The points are labeled with the state abbreviations.
The range of the x-axis and y-axis appears to be defined by the range of the data. They are both on log-scales.
There are labels, a title, a legend, and we use the style of The Economist magazine.

The general approach in ggplot2 is to construct the plot part by part by adding layers to a ggplot object, created by the ggplot function. Layers can define geometries, compute summary statistics, define what scales to use, or change styles. To add layers, we use the symbol +. In general, a line of code will look like this:

DATA |> ggplot() + LAYER 1 + LAYER 2 + … + LAYER N

We will now illustrate the basics of ggplot2 by dissecting how we construct the plot above.

8.2 Initializing an object with data

We start by loading the relevant dataset which is in the dslabs package:

library(dslabs)

The first step in creating a ggplot2 graph is to define a ggplot object. Typically most or all the layers will be mapping variables from the same dataset, so we associate this object with the relevant data frame

ggplot(data = murders)

or equivalently

murders |> ggplot()

Both these lines of code render a plot, in this case a blank slate since no geometry has been defined. The only style choice we see is a grey background, the default. We see a plot because an object was created and not assigned to a variable, it was automatically evaluated and printed. But we can assign our plot to an object in the usual way:

p <- ggplot(data = murders)

To render the plot associated with this object, we simply print the object p. The following two lines of code each produce the same plot we see above:

print(p)
p

To summarize, p is a ggplot object with the murders data frame as its data component.

8.3 Adding a geometry

A common first step is to let ggplot2 know what geometry to use. We often add multiple geometries, but we at least need one. In our example, we want to make a scatterplot. Geometries are added using functions. Taking a quick look at the cheat sheet, we see that we should use the function geom_point.

(Image courtesy of Posit⁴. CC-BY-4.0 license⁵.)

Note that geometry function names follow the pattern: geom_X where X is the name of the geometry. Some examples include geom_histogram, geom_boxplot, and geom_col. We will discuss these further in Section 8.14.

For geom_point to run properly we need to provide data and a mapping. We have already assigned the murders data table to the object p. Next we need to add the layer geom_point to define the geometry. To find out what mappings are expected by this function, we read the Aesthetics section of the geom_point help file:

Aesthetics
geom_point() understands the following aesthetics (required aesthetics are in bold):

x

y

alpha

colour

We see that at least two arguments are required: x and y. Next we explain how to map values from the dataset to the plot.

DATA LINES =>
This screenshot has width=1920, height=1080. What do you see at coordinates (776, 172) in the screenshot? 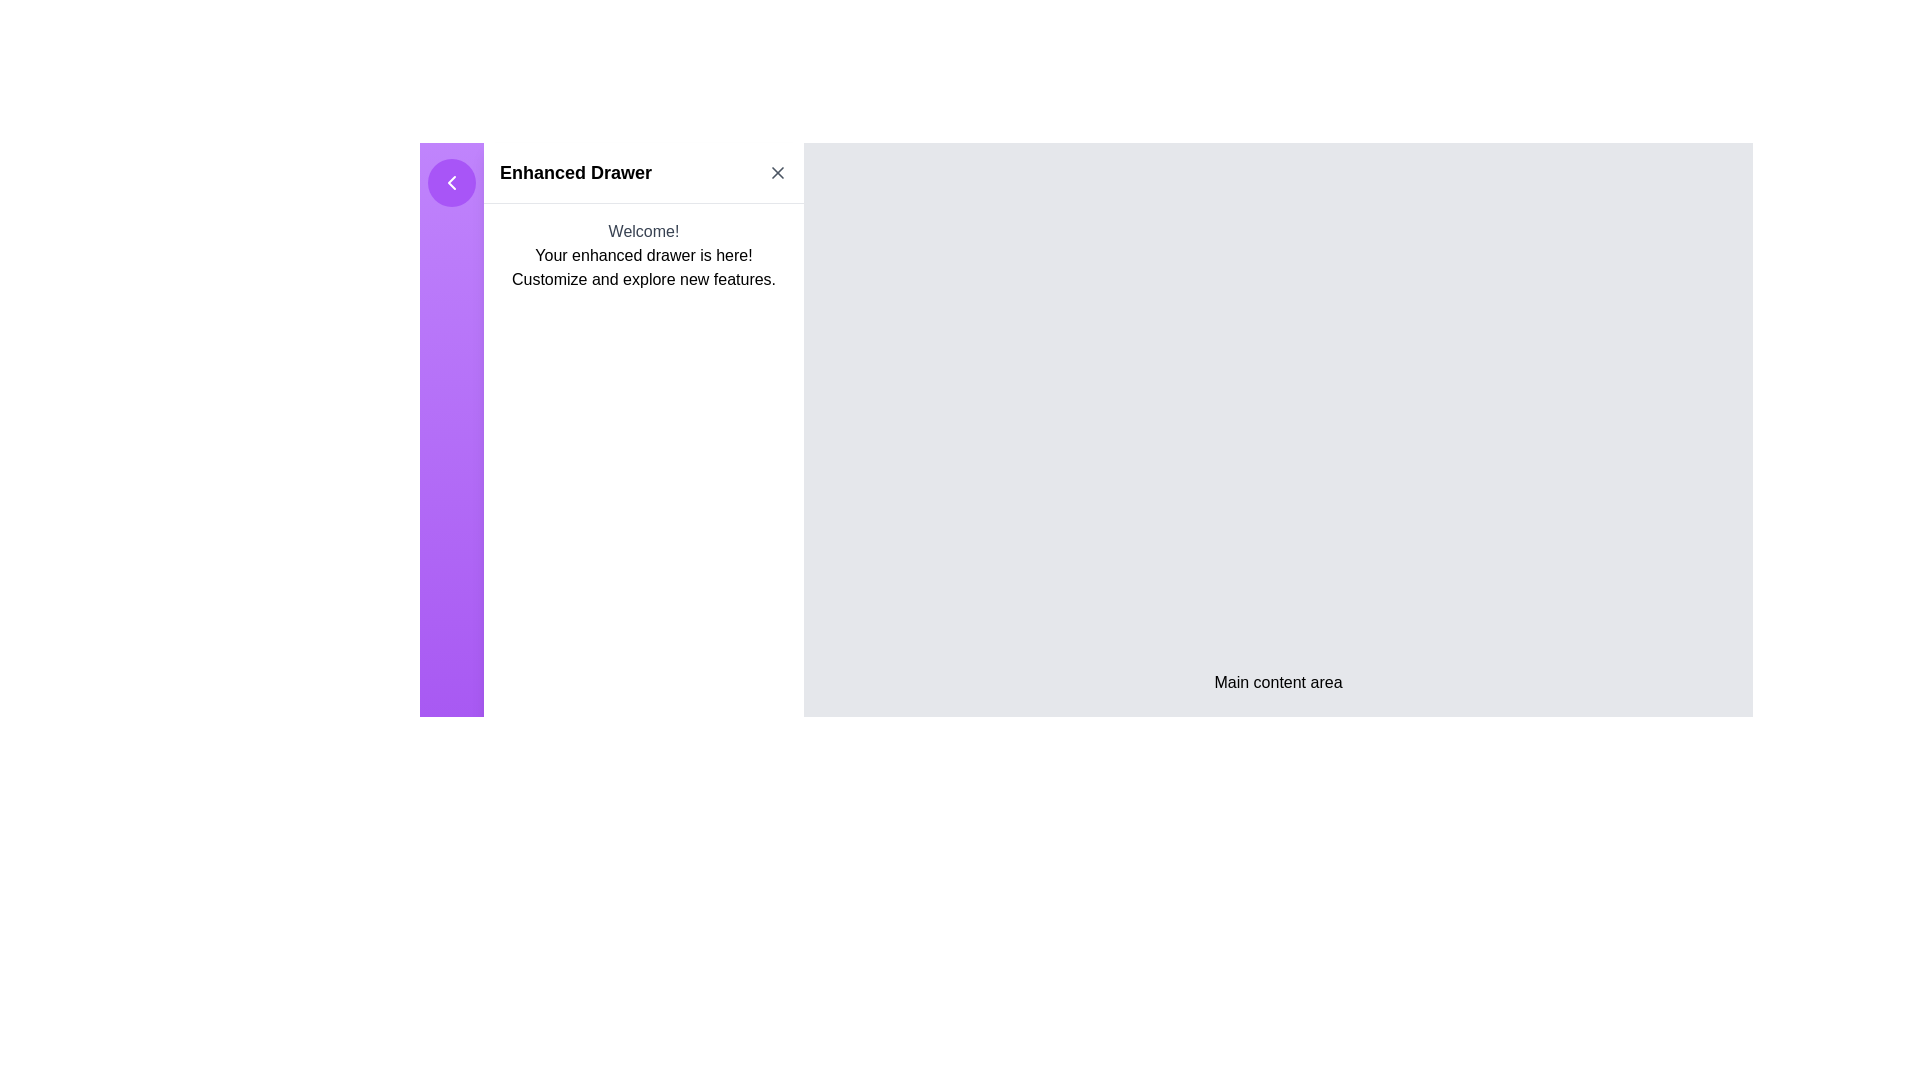
I see `the 'X' icon button located on the right side of the top header bar of the Enhanced Drawer interface` at bounding box center [776, 172].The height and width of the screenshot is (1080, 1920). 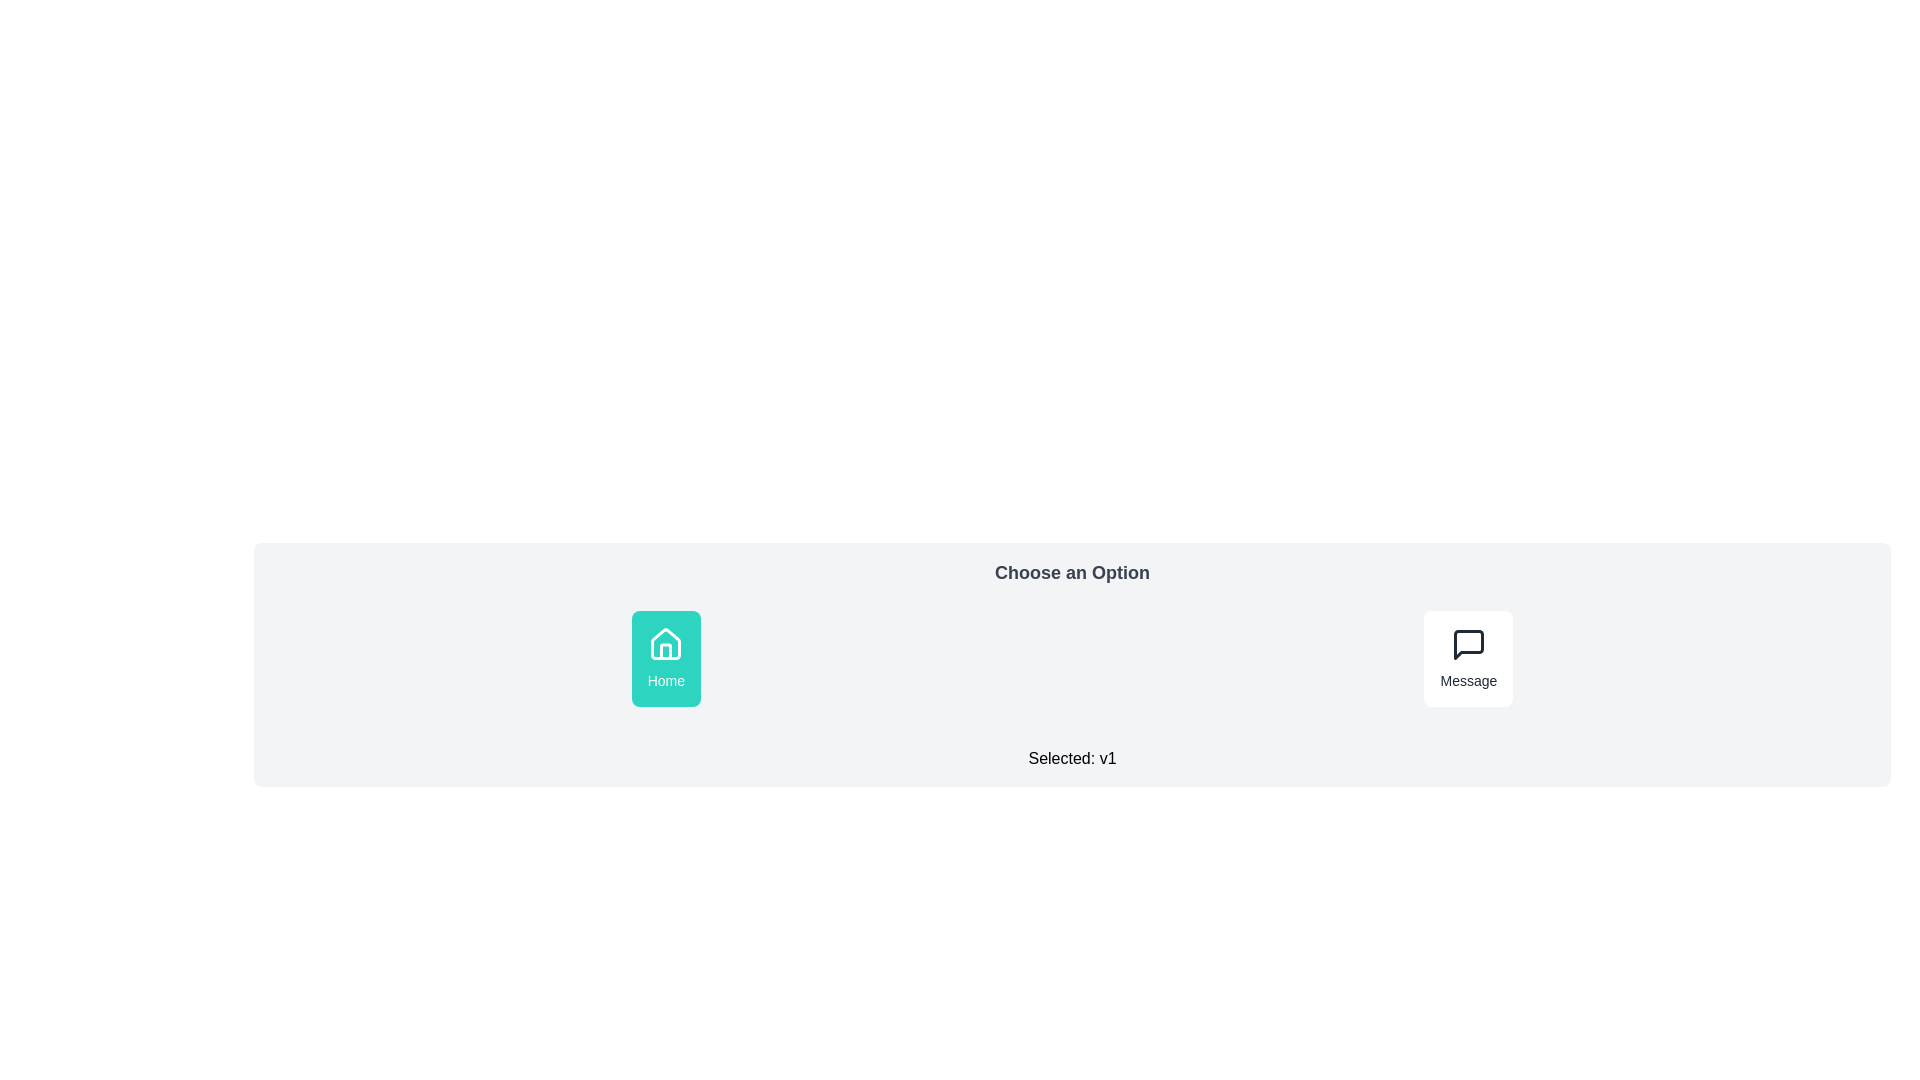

PROBLEM REQUIREMENTS => According to the ggplot2 tutorial, what naming pattern do geometry function names follow? The listing comes from a different source than the text.

SOLUTION TO THIS TASK => They follow the pattern geom_X, where X is the name of the geometry.